** Work required **
Among the entries that follow, the required portion opens with the line containing "[Login] (556, 79)" and closes with the line containing "Homey Bridge". Give that portion again exactly, and nothing else.

** Given data **
☆ ☆ ☆ ☆ ☆ ☆ ☆
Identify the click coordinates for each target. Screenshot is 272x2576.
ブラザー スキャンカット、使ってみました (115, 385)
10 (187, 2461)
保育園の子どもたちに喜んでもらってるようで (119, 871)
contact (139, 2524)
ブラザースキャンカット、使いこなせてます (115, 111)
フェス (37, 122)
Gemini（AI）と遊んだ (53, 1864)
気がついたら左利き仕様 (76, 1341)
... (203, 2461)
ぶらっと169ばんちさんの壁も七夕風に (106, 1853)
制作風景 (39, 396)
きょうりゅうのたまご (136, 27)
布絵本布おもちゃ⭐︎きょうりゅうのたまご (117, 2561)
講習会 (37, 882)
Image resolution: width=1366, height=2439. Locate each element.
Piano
☆ ☆ ☆ ☆ ☆ ☆ ☆
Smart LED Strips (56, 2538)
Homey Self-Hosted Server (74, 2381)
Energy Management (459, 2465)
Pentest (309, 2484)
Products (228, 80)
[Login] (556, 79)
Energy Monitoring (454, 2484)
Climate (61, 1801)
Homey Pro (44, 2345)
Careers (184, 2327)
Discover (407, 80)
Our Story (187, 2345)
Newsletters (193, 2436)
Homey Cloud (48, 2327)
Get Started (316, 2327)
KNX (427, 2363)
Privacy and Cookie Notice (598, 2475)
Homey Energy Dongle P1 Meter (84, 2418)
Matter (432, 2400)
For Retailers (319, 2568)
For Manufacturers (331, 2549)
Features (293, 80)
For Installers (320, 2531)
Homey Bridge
☆ ☆ ☆ ☆ ☆ ☆ ☆
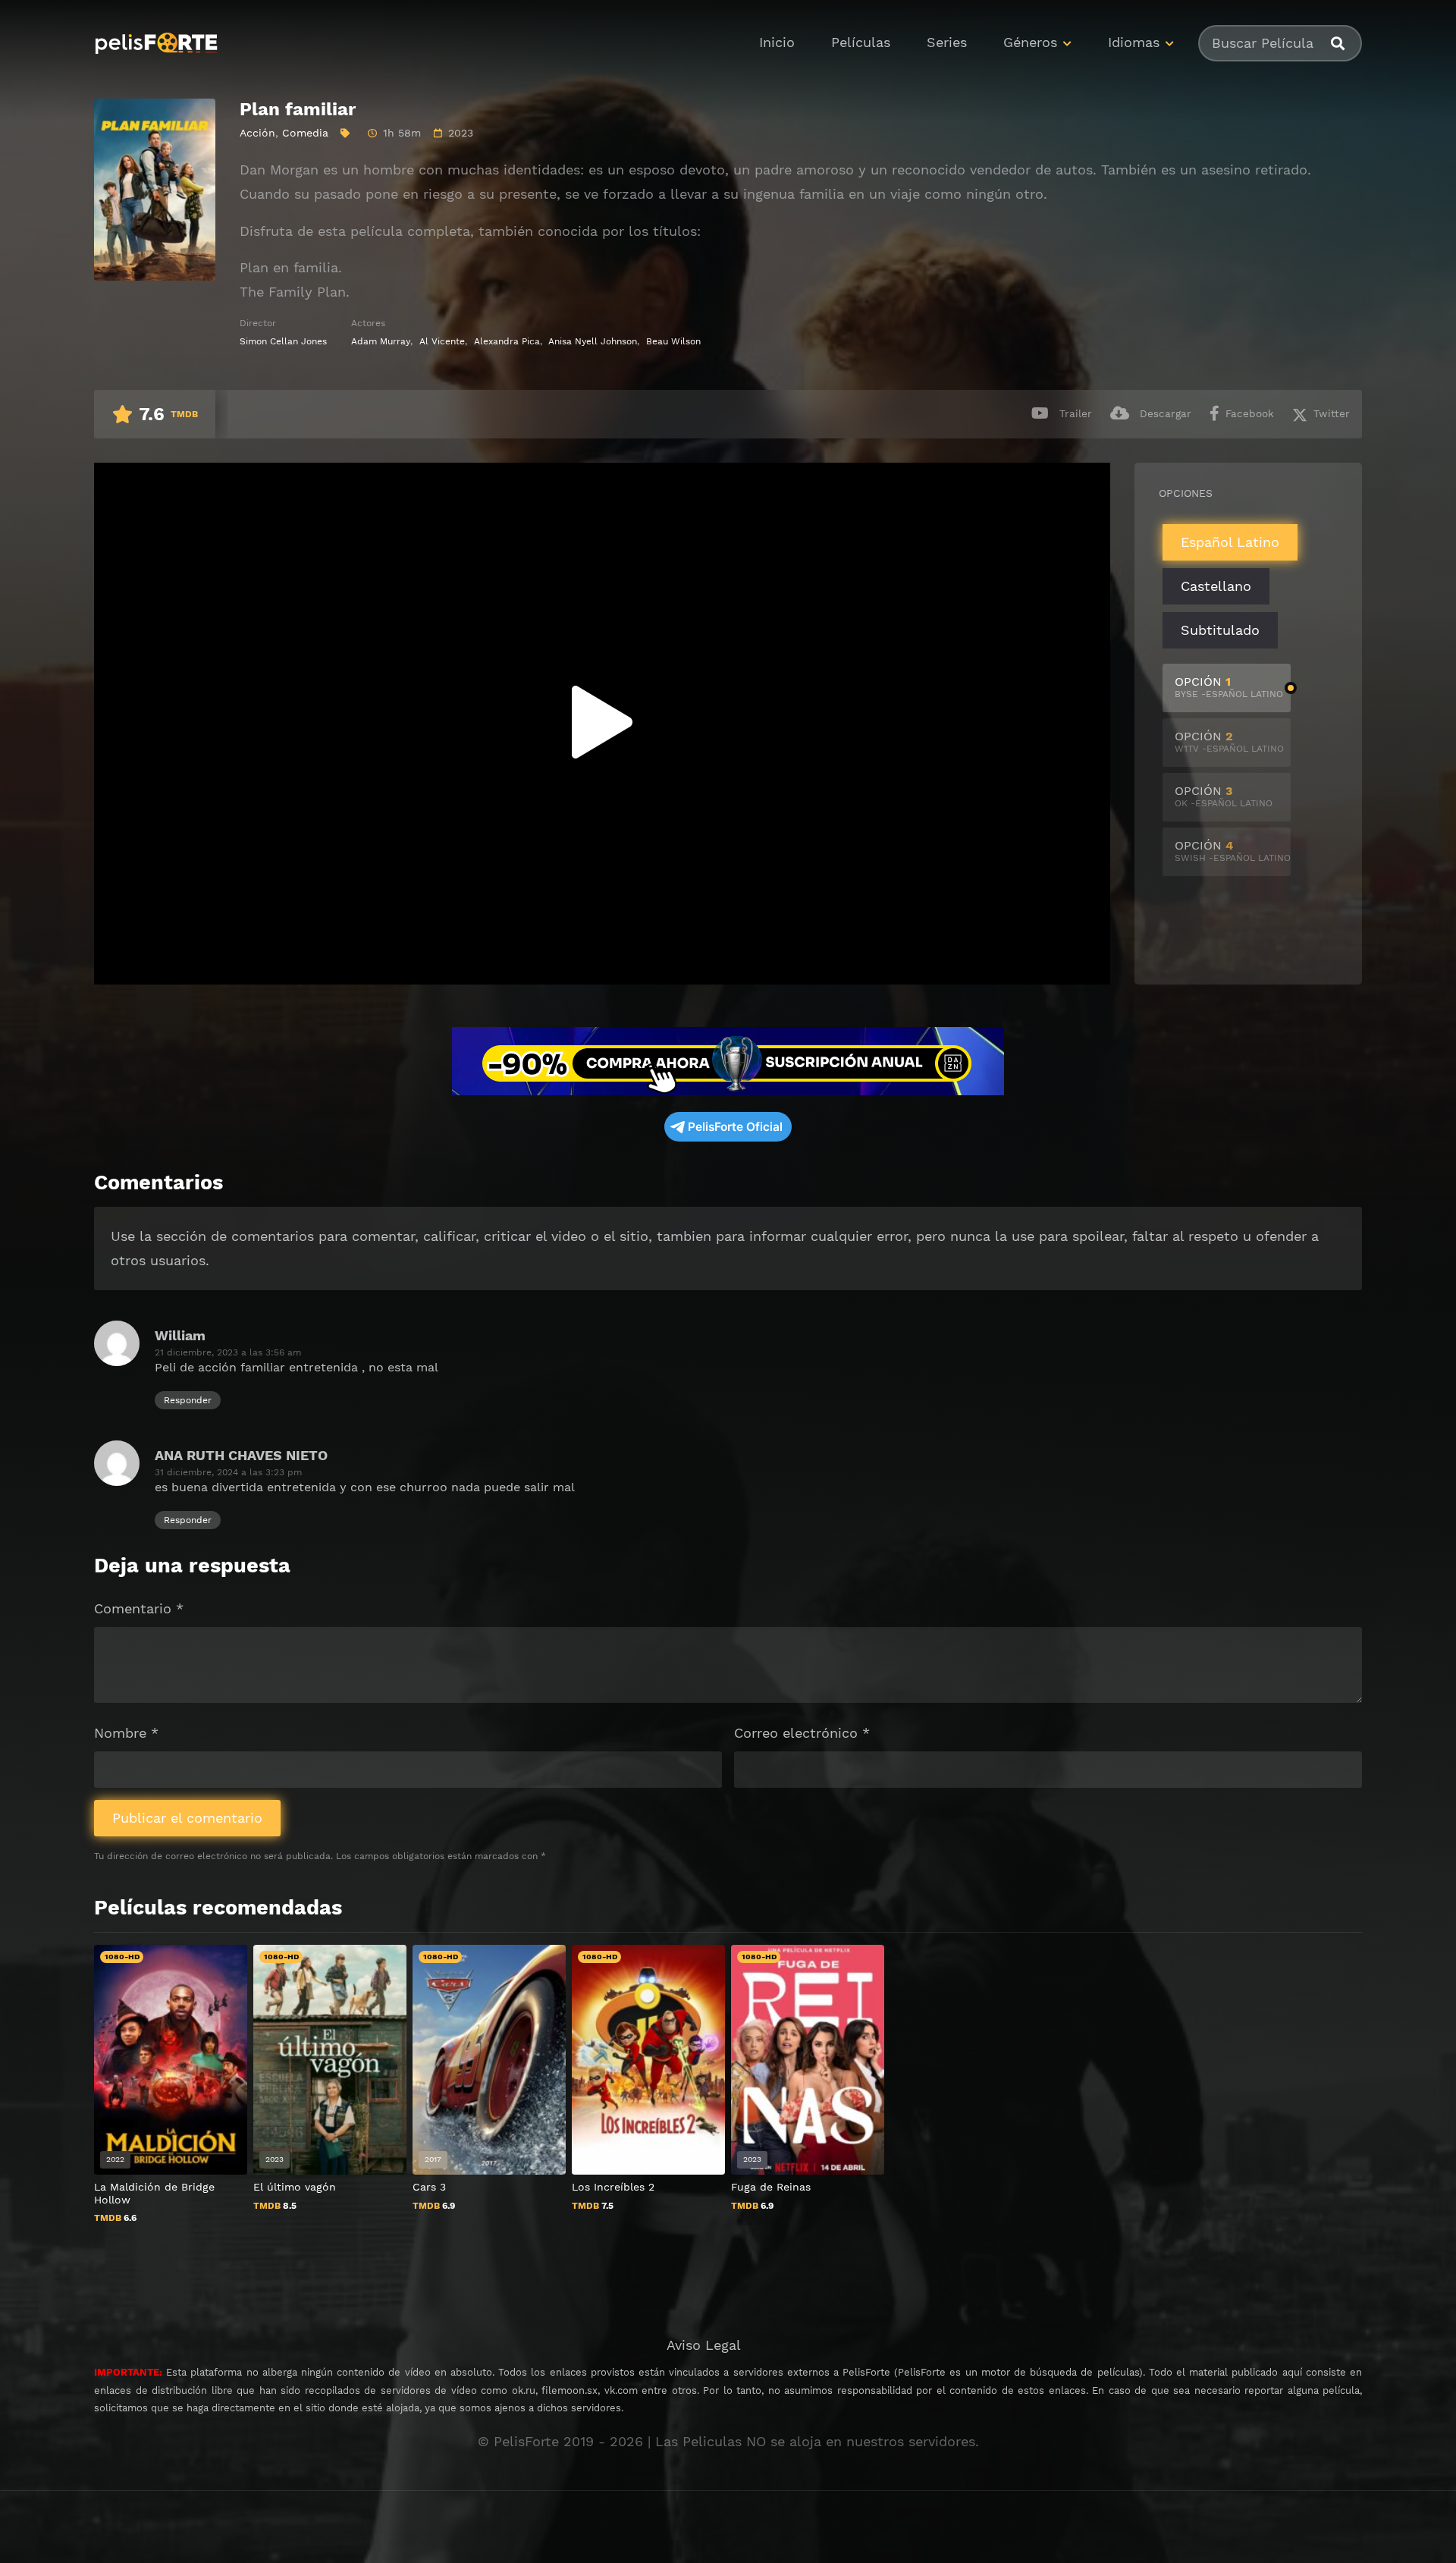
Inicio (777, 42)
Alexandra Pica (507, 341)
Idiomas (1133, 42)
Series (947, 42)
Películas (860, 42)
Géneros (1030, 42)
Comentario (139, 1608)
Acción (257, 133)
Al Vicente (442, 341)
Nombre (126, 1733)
☆ ☆ ☆ ☆ ☆ ☆ ☆
** Solution to this task **
[Login] (556, 79)
Energy Monitoring (454, 2484)
Climate (61, 1801)
Homey Pro (44, 2345)
Careers (184, 2327)
Discover (407, 80)
Our Story (187, 2345)
Newsletters (193, 2436)
Homey Cloud (48, 2327)
Get Started (316, 2327)
KNX (427, 2363)
Privacy and Cookie Notice (598, 2475)
Homey Energy Dongle P1 Meter (84, 2418)
Matter (432, 2400)
For Retailers (319, 2568)
For Manufacturers (331, 2549)
Features (293, 80)
For Installers (320, 2531)
Homey Bridge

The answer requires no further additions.